**À faire:**
1) Réécrivez s'il vous plaît sous forme de liste le paragraphe du texte qui commence par « Il y a quelques temps », en gardant ses faits principaux.
2) Recopiez fidèlement le passage du texte allant de « Il est resté » jusqu'à « faisait rire. » inclus.

**Extrait cité:**
┄┄┄┄┄┄┄┄┄┄┄┄┄┄┄┄┄┄┄┄

Je suis damnée
Des fois, j'aimerais ça
avoir des outils face à la maladie mentale. Pas la mienne, celle-là,
ça va. Elle existe certes, sauf que je sais quoi faire pour ne pas
qu'elle prenne toute la place dans ma vie. Je voulais dire, celle que
je peux sentir chez d'autres sans savoir exactement de quoi elle
retourne.
Il y a quelques temps,
un jeune homme est entré dans le magasin. Vêtu d'une culotte
d'habit de neige et d'une veste en polar. Il portait des bottes
calfeutrées par des sacs d'épicerie. Ses cheveux était gras et il
sentait très fortement l'urine. Il s'est installé au poste d'écoute
et a entrepris d'écouter un cd. Je crois qu'il réécoutait
continuellement la même trame en fixant l'appareil d'un œil hagard.
Il est resté près de deux heures à écouter le même disque en
soliloquant dans son coin. Quelques fois, il a éclaté d'un rire
épeurant et jetant autour de lui des regards fous comme toutes les
personnes présentes étaient censées avoir compris ce qui le
faisait rire.
Il n'était pas tant
dérangeant, sauf par l'odeur et l'espace qu'il prenait dans un
passage très utilisé par le personnel du magasin. Les employés
m'en ont tous parlé, ils trouvaient que ça faisait longtemps qu'il
était-là et ils étaient de plus en plus mal à l'aise à toutes
les fois où ils devaient le tasser pour pouvoir passer. J'ai fini
par aller le voir pour lui demander de terminer son écoute
rapidement. Comme il avait des écouteurs sur les oreilles, il ne m'a
pas entendue quand je l'ai interpellé la première fois. J'ai donc
levé le ton en disant : « Monsieur? Il faudrait que vous
cédiez le lecteur aux prochains clients qui désirent écouter un
disque ». Il m'a fait oui de la tête et presque immédiatement,
il a décaché une de ses oreilles pour me dire : « Tu
aurais pu me parler sur un ton plus adéquat, être plus respectueuse
en t'adressant à moi ». Je n'ai pas répondu en songeant que
de discuter avec lui de respect serait une tâche ardue et je suis
retournée à mes affaires tout en l'observant de loin.

┄┄┄┄┄┄┄┄┄┄┄┄┄┄┄┄┄┄┄┄

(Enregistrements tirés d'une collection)
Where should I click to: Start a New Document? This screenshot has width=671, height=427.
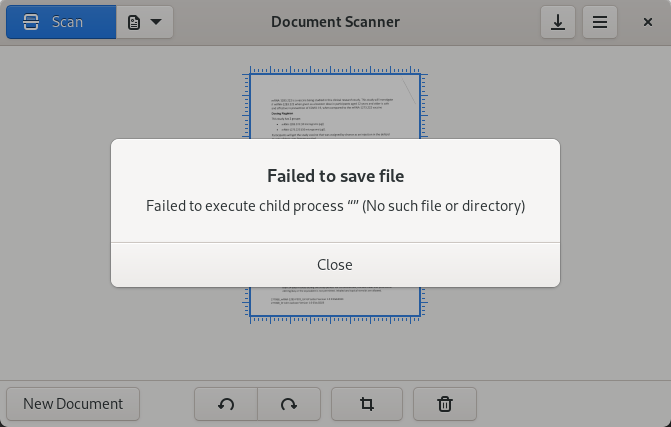73,404
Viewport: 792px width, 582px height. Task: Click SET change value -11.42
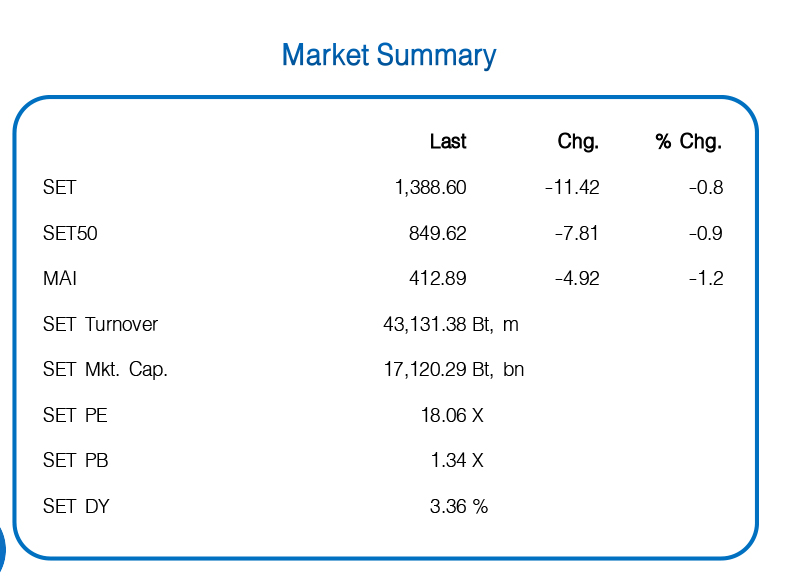(572, 187)
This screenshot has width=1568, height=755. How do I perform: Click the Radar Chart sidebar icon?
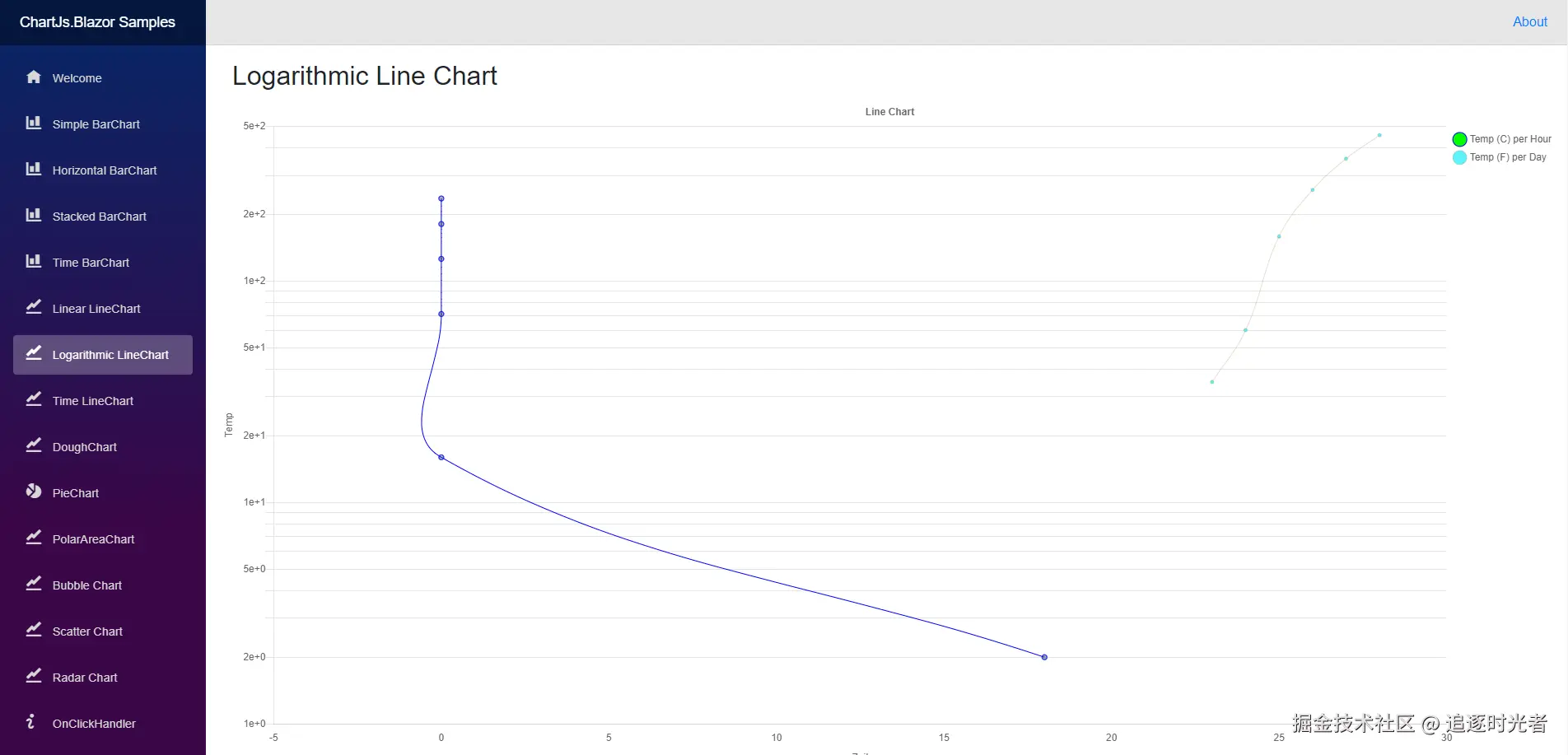coord(34,677)
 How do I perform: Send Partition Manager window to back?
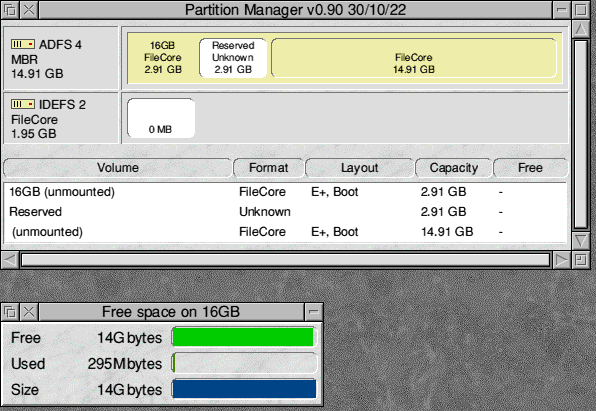tap(10, 10)
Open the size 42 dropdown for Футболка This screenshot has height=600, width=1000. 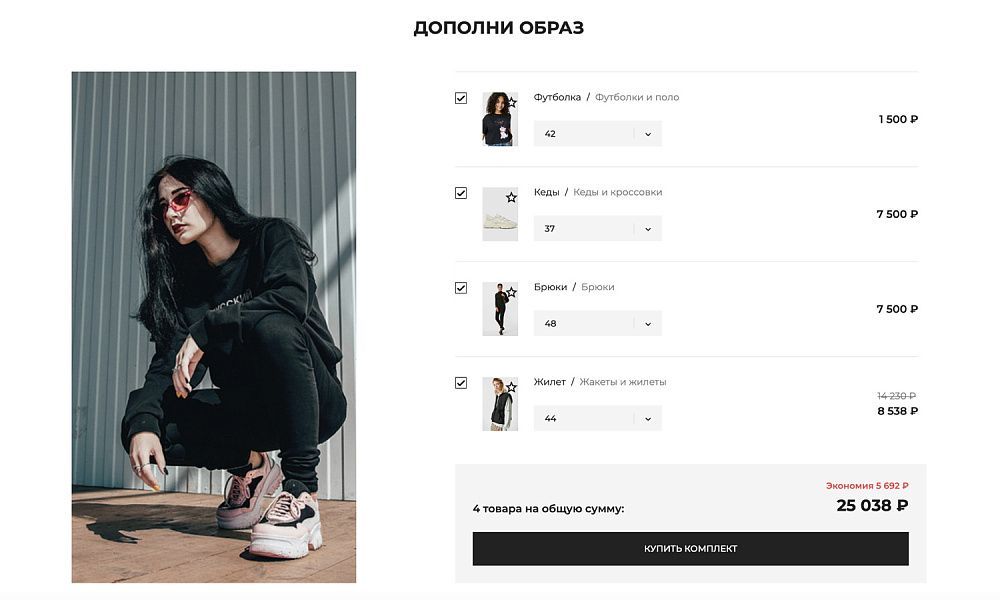[597, 133]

┄┄┄┄┄┄┄┄┄┄┄┄┄┄┄┄┄┄┄┄

**Réponses:**
1)
- Un jeune homme entre dans le magasin.
- Il porte une culotte d'habit de neige, une veste en polar et des bottes calfeutrées par des sacs d'épicerie.
- Il a les cheveux gras et sent très fortement l'urine.
- Il s'installe au poste d'écoute et écoute un cd, sans doute toujours la même trame, en fixant l'appareil d'un œil hagard.
- Il reste près de deux heures à écouter le même disque en soliloquant.
- Par moments, il éclate d'un rire épeurant et jette autour de lui des regards fous, comme si tout le monde devait comprendre ce qui le fait rire.

2)
Il est resté près de deux heures à écouter le même disque en
soliloquant dans son coin. Quelques fois, il a éclaté d'un rire
épeurant et jetant autour de lui des regards fous comme toutes les
personnes présentes étaient censées avoir compris ce qui le
faisait rire.